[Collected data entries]

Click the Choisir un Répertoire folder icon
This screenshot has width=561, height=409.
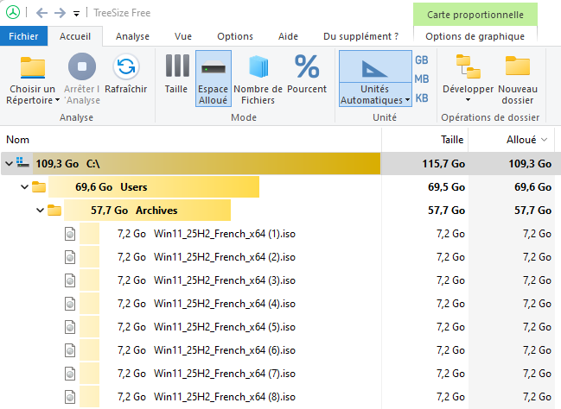tap(32, 67)
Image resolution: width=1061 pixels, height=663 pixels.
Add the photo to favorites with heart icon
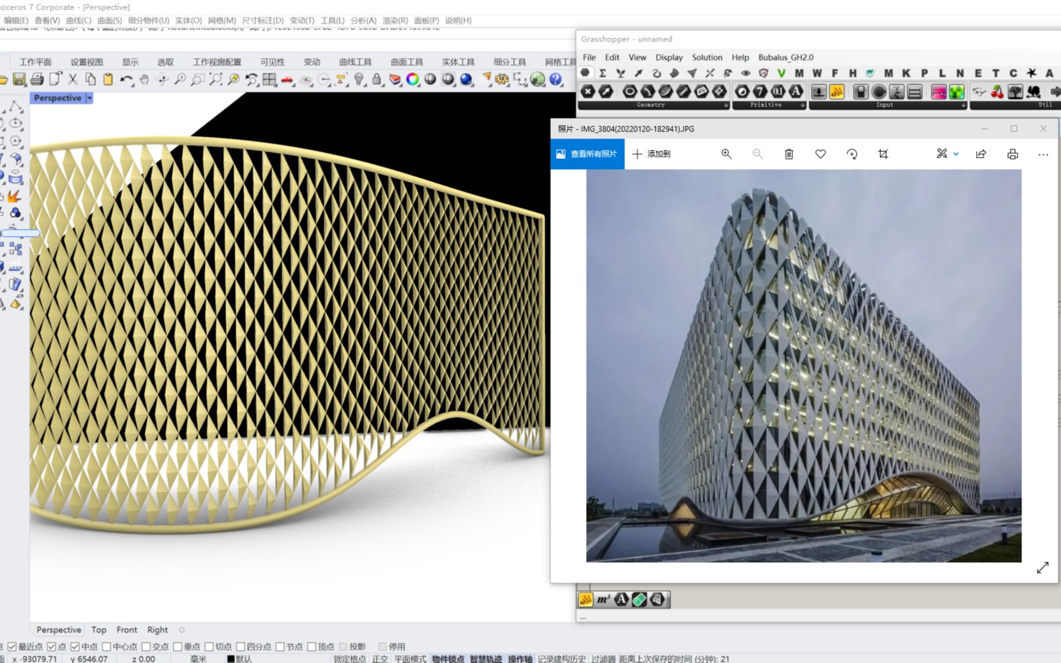(x=820, y=154)
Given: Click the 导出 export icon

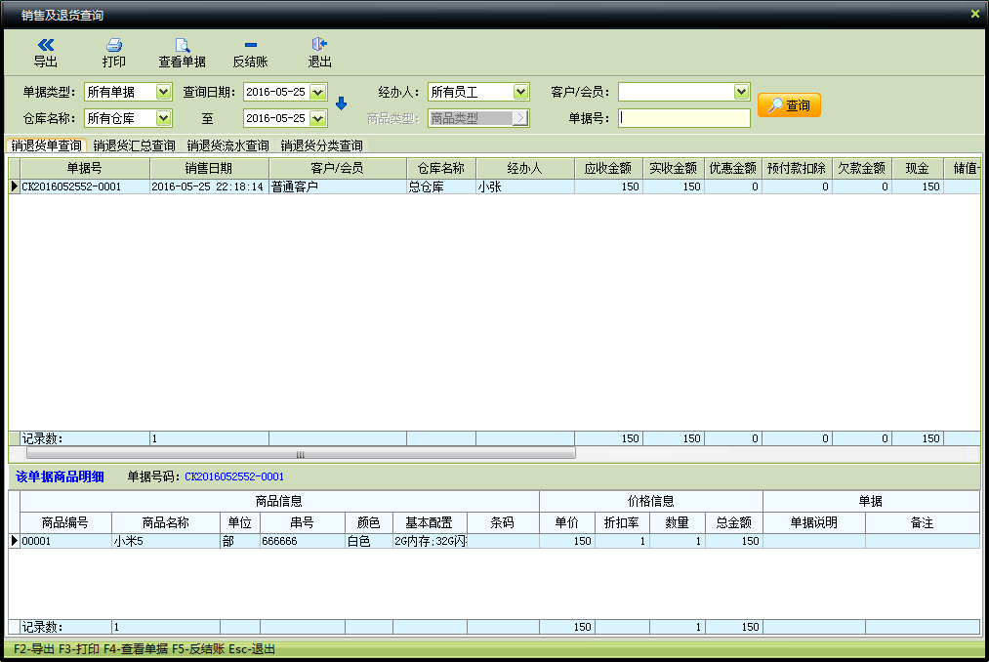Looking at the screenshot, I should (45, 45).
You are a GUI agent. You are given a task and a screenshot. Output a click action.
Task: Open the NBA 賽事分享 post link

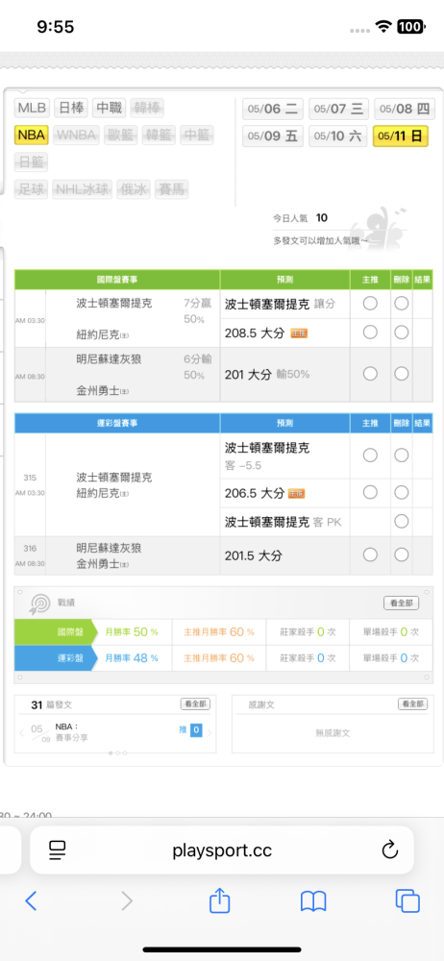pos(72,732)
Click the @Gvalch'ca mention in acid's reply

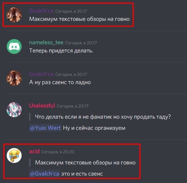tap(45, 174)
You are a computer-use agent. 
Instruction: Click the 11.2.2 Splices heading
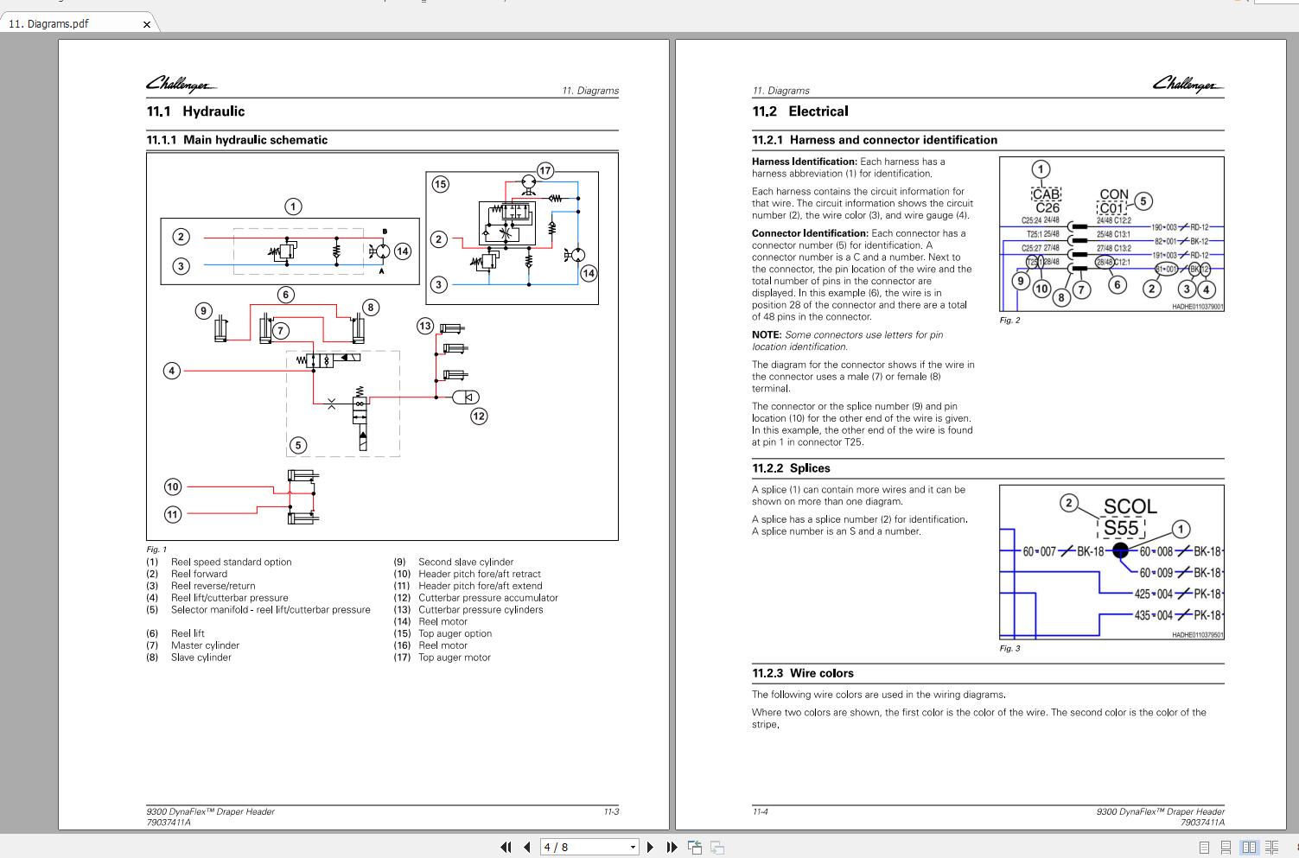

Task item: Copy every record above exactly as written, but leave out the pictures.

Task solution:
Click the Choisir un Répertoire folder icon
This screenshot has width=561, height=409.
tap(32, 67)
Image resolution: width=1061 pixels, height=663 pixels.
Add the photo to favorites with heart icon
(x=820, y=154)
Given: Click the 导出 export icon

Looking at the screenshot, I should (45, 45).
You are a GUI agent. You are given a task and a screenshot. Output a click action.
Task: Open the NBA 賽事分享 post link

pos(72,732)
Click the @Gvalch'ca mention in acid's reply

tap(45, 174)
You are a computer-use agent. 
Instruction: Click the 11.2.2 Splices heading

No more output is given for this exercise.